13.2 – Why tests of assumption are important

Introduction

Note that R (and pretty much all statistics packages) will calculate t-tests or ANOVA or whatever test you ask for, and return a p-value, but it is up to you to recognize that the p-value is accurate only if the assumptions are met. Thus, you can always estimate a parameter, but interpret with caution. The great thing about statistics is that you can directly evaluate whether assumptions hold.

Violation of the assumptions of normality or equal variances can lead to Type I errors occurring more often than the 5% level. That means you will reject the null hypothesis more often than you should! If the goal of conducting statistical tests on results of an experiment is to provide confidence in your conclusions, then failing to verify assumptions of the test are no less important than designing the experiment correctly in the first place. Thus, the simple rule is: know your assumptions, test your assumptions. Evaluating assumptions is a learned skill:

  • conduct proper data exploration
  • use specialized statistical tests to evaluate assumptions
    • data normally distributed? e.g., histogram, Shapiro-Wilk test
    • groups equal variance? e.g., box-plot, Levene’s median test
  • evaluate influence of any outlier observations

What to do if the assumptions are violated?

This is where judgement and critical thinking apply. You have several options. First, if the violation is due to only a few observations, then you might proceed anyway, in effect invoking the Central Limit Theorem as justification. Second, you could check your conclusions with and without the few observations that seem to depart from the trend in the rest of the data set — if your conclusion holds without the “outliers”, then you might conclude that your results are robust). Third, you might apply a data transform reasoning that the distribution from which the data were sampled was log-normal, for example. Applying a log transform (natural log, base 10, etc.,) will tend to make the variances less different among the groups and may also improve normality of the samples. Fourth, if a nonparametric test is available, you might use it instead of the parametric test. For example, we introduced the Levene’s test of equal variances as a better choice than the parametric F test. Additionally, there are many nonparametric alternatives to parametric tests. For example, t-tests are parametric and their non-parametric alternatives include tests like Wilcoxon and Mann-Whitney. ANOVA, too is parametric, and its nonparametric alternative version is called rank ANOVA (see also Kruskal-Wallis). See Chapter 15 for nonparametric tests. Finally, a resampling approach could be taken, where the data themselves are used to generate all possible outcomes like the Fisher Exact test; with large sample size, bootstrap or Jackknife procedures are used (Chapter 19).

For now, let’s introduce you to the kinds of nonparametric statistical tests for which the t-test is just one example.
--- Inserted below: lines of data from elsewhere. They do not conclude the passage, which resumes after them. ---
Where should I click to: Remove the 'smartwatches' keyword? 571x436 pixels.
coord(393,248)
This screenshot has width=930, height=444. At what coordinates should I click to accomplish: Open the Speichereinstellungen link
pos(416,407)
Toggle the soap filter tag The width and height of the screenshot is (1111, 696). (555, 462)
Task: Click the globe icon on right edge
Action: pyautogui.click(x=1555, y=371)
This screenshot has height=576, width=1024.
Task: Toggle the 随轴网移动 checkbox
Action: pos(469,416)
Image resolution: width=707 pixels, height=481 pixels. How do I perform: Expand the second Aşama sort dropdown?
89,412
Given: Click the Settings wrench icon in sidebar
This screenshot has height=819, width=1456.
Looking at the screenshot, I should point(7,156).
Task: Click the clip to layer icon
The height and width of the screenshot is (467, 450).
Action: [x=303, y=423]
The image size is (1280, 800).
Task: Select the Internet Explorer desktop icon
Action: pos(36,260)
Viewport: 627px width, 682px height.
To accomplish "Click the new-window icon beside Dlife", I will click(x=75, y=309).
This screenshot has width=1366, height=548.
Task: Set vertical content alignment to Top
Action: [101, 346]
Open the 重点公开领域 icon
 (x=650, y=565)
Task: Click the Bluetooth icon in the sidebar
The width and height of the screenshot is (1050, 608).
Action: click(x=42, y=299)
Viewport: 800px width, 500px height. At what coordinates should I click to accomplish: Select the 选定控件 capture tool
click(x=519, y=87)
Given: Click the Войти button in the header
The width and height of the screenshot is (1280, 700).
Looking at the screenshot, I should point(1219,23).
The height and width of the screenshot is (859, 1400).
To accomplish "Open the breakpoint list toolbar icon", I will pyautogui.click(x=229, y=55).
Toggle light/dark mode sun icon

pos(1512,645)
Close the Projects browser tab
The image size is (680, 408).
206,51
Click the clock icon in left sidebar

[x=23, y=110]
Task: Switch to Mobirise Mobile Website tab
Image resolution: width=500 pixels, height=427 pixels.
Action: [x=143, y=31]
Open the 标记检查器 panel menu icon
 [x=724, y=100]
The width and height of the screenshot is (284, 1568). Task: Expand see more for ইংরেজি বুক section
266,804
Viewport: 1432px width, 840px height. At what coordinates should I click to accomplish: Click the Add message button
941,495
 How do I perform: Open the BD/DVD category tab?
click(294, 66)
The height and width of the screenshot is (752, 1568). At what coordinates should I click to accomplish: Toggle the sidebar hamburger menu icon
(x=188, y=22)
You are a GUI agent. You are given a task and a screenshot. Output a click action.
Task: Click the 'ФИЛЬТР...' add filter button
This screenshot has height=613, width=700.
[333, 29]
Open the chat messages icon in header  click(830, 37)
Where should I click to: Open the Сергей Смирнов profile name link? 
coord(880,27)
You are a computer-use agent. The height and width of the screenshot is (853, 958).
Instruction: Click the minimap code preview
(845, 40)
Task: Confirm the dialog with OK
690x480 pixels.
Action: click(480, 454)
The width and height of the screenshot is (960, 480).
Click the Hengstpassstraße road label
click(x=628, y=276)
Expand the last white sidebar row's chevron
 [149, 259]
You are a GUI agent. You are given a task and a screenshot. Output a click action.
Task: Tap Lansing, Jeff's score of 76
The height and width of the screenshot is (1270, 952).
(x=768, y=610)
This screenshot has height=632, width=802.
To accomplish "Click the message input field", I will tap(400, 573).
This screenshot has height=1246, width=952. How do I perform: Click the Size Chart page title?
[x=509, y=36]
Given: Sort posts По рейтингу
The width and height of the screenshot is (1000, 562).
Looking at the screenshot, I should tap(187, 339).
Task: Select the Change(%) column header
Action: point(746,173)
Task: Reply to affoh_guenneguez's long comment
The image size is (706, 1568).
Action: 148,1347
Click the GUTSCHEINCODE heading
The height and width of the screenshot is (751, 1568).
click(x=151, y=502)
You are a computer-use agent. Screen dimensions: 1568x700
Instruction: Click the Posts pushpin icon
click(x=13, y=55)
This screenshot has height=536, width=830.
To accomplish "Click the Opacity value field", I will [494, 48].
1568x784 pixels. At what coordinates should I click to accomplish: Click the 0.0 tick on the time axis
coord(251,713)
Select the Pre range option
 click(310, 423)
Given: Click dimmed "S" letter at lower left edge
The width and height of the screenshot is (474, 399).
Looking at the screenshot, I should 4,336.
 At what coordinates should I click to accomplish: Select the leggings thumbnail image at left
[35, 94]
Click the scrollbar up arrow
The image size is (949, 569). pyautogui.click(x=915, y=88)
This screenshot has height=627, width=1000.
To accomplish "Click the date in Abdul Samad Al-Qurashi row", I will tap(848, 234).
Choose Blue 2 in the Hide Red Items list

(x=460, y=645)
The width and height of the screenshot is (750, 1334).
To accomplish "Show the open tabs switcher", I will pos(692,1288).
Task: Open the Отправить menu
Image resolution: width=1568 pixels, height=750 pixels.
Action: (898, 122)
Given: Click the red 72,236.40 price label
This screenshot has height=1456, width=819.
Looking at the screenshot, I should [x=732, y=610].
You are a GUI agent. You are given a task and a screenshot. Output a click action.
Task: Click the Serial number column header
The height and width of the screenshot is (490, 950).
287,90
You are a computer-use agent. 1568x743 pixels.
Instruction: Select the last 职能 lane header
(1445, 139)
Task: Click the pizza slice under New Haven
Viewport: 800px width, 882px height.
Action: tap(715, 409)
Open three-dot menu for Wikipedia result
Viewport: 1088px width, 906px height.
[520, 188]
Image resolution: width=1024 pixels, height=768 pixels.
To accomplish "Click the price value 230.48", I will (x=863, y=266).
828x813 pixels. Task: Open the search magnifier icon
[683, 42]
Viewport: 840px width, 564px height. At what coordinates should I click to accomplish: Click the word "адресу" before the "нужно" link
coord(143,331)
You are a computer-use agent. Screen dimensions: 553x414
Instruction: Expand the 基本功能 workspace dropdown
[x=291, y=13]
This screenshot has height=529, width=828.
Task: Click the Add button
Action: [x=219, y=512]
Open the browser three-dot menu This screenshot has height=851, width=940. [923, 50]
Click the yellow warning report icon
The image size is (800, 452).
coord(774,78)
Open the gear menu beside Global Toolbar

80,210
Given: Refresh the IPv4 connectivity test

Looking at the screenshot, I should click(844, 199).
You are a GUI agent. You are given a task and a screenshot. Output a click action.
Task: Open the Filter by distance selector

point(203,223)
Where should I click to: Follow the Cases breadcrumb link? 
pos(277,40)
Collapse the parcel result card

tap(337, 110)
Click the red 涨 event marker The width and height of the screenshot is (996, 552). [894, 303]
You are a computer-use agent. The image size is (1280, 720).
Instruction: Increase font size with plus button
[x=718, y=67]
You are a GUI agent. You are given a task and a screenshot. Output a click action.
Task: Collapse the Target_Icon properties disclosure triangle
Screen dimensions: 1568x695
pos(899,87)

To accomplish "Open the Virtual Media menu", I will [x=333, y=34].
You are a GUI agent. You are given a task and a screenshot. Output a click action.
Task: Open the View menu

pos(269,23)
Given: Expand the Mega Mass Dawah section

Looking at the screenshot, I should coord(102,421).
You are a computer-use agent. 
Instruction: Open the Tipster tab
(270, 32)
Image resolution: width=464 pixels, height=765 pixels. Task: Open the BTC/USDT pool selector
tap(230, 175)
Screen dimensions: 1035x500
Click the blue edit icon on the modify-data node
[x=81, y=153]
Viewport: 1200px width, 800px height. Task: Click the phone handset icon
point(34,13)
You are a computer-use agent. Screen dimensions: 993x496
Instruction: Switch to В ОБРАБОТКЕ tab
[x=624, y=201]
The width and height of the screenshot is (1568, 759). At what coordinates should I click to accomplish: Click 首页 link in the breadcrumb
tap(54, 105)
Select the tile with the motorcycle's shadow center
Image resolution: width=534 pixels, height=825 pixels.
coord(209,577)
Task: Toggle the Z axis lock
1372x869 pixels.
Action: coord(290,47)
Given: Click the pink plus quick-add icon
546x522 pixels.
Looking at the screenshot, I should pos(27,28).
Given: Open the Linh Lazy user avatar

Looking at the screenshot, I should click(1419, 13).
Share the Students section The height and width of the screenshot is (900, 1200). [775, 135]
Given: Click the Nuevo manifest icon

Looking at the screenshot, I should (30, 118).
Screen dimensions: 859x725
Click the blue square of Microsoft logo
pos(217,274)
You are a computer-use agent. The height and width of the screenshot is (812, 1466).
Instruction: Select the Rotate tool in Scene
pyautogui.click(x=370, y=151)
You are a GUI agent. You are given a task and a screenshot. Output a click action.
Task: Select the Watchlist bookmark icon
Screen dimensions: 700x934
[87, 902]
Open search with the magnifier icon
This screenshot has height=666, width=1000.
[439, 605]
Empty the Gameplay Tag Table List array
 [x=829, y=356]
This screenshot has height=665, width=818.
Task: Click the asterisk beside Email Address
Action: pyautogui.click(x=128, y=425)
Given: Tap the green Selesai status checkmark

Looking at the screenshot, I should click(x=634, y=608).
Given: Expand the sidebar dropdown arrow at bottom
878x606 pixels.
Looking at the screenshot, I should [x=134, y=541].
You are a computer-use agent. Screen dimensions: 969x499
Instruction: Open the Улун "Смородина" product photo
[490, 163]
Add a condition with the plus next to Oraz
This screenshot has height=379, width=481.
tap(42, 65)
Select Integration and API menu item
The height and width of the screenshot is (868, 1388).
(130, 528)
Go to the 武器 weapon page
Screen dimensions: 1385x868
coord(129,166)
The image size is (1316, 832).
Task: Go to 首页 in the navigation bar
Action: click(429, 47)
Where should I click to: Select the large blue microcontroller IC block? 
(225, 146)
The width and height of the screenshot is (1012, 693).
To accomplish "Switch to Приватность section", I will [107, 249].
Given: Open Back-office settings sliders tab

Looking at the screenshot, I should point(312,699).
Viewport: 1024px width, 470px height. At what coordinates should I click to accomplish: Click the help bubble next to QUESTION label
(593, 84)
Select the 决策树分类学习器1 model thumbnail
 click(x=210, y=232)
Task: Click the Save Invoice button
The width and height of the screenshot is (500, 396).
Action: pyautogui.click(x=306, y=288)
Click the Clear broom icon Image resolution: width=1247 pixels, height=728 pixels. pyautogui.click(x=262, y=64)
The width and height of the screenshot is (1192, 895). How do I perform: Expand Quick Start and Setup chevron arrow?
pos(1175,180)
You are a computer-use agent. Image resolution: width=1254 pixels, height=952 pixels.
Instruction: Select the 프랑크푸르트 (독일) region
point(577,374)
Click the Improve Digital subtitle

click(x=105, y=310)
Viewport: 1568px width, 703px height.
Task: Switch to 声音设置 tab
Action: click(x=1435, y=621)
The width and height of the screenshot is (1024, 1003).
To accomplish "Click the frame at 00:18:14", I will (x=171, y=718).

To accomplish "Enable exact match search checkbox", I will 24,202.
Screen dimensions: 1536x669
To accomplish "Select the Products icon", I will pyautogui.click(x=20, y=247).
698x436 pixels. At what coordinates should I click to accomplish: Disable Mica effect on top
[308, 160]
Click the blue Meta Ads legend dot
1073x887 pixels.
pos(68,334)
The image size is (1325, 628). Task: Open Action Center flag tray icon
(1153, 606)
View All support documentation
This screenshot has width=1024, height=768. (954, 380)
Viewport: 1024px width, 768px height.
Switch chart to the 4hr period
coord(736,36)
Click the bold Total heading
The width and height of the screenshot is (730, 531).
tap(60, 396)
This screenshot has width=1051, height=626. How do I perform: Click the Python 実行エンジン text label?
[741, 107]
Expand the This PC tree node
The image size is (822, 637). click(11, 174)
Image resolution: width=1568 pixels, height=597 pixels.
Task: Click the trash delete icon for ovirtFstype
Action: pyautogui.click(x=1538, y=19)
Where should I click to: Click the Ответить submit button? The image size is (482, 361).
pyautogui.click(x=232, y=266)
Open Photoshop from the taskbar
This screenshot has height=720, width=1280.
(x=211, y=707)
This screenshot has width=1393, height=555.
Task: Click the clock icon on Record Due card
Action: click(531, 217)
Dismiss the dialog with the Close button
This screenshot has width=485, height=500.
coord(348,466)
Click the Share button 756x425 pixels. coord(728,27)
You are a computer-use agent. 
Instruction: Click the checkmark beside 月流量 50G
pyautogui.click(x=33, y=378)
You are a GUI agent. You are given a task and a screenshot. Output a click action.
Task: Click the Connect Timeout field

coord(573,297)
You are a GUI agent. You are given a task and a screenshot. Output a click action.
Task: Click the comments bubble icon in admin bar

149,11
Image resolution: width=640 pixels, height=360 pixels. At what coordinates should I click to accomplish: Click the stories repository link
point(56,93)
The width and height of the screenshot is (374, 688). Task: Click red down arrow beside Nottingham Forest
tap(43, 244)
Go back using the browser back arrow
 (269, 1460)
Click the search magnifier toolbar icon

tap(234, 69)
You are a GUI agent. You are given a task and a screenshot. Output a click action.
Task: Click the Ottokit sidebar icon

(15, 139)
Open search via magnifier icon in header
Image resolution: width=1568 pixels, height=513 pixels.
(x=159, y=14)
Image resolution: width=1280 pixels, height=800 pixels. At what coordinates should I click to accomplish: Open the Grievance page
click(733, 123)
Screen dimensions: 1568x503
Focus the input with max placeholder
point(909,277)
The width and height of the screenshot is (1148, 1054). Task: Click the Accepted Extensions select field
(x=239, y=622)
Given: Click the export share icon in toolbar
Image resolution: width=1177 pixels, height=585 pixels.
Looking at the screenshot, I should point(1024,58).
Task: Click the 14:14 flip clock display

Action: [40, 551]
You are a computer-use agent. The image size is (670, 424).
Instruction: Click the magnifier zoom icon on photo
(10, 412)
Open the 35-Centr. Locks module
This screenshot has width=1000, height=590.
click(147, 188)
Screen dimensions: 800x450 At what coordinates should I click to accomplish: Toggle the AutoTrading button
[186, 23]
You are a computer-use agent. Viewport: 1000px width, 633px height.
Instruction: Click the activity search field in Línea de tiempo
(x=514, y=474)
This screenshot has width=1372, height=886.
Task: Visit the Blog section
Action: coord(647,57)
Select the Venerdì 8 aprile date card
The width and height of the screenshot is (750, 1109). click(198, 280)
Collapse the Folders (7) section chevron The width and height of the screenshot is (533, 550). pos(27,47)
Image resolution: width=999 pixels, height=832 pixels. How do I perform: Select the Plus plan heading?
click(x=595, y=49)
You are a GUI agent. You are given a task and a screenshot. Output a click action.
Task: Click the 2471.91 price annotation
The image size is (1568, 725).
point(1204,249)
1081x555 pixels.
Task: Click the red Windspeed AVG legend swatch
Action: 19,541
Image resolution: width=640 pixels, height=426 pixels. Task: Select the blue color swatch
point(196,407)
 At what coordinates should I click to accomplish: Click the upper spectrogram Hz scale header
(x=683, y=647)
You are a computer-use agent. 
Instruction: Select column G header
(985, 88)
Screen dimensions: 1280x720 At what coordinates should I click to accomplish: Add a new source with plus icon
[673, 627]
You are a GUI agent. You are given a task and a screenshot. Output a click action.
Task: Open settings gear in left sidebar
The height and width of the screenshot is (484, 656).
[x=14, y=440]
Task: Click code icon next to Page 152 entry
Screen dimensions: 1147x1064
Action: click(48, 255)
For the independent sample t-test, our first method to account for the possible violation of equal variances is a parametric test, Welch’s variation of the Student’s t-test. Instead of the pooled standard deviation, Welch’s test accounts for each group’s variance in the denominator.

    \begin{align*} t = \frac{\left ( \bar{X}_{1}-\bar{X}_{2} \right )}{\sqrt{\frac{s_{1}^2}{n_{1}} + \frac{s_{2}^2}{n_{2}}}} \end{align*}

The degrees of freedom for the Welch’s test are now

    \begin{align*} df \approx \frac{\left ( \frac{s_{1}^2}{n_{1}} + \frac{s_{2}^2}{n_{2}} \right )^2}{\frac{s_{1}^4}{n_{1}^2 \cdot v_{1}} + \frac{s_{2}^4}{n_{2}^2\cdot v_{2}}} \end{align*}

where df for Student’s t-test was n1_{1} + n_{2} - 2. Note that Welch’s test requires normal distributed data. Note also that in R Commander, the default option for conducting the t-test is Welch’s version, not the standard t-test (Fig. 1).

Screenshot Rcmdr options t-test

Figure 1. Screenshot of Rcmdr options menu for independent t-test. Red arrow points to default option “No,” which corresponds to Welch’s test.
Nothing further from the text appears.